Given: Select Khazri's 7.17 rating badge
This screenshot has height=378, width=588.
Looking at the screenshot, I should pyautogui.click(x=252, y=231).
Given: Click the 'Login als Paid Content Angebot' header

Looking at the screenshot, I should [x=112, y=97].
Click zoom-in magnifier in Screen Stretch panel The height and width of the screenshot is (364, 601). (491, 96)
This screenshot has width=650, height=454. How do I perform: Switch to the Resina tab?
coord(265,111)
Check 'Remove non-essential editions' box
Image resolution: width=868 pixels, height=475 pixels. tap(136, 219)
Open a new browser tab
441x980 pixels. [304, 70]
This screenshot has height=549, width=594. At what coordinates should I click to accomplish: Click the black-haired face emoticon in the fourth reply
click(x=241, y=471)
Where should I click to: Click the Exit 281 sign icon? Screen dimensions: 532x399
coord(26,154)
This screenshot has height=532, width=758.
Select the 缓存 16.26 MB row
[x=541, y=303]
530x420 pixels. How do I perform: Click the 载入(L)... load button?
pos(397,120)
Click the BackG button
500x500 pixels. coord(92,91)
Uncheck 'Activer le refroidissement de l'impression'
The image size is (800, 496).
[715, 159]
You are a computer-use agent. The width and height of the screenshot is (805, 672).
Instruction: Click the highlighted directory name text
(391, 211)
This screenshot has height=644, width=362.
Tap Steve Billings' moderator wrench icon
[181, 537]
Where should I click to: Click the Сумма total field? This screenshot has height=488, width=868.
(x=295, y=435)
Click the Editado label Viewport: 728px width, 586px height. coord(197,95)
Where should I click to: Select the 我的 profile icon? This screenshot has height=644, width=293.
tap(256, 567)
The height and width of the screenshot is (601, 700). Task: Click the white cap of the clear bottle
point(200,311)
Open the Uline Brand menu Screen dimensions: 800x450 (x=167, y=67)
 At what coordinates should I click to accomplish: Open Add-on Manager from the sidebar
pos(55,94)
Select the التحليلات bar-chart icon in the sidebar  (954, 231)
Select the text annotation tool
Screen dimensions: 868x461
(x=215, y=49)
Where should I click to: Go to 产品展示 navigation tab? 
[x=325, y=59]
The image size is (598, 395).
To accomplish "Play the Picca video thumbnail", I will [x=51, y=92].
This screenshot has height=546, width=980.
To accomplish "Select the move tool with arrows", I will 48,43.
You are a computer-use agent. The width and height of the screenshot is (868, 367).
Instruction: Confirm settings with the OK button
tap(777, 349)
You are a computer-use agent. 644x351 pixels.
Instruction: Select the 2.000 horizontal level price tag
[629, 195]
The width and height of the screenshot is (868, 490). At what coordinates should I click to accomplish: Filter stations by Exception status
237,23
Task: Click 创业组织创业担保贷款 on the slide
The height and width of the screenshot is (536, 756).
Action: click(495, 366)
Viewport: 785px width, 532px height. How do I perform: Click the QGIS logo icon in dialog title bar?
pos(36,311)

• • • • •

*To do*: Check the entries above line by line and return each one containing the word "agent".

*Answer space*:
You are a computer-use agent. The width and height of the screenshot is (805, 672).
You are a computer-use agent. The width and height of the screenshot is (868, 367).
You are a computer-use agent. 644x351 pixels.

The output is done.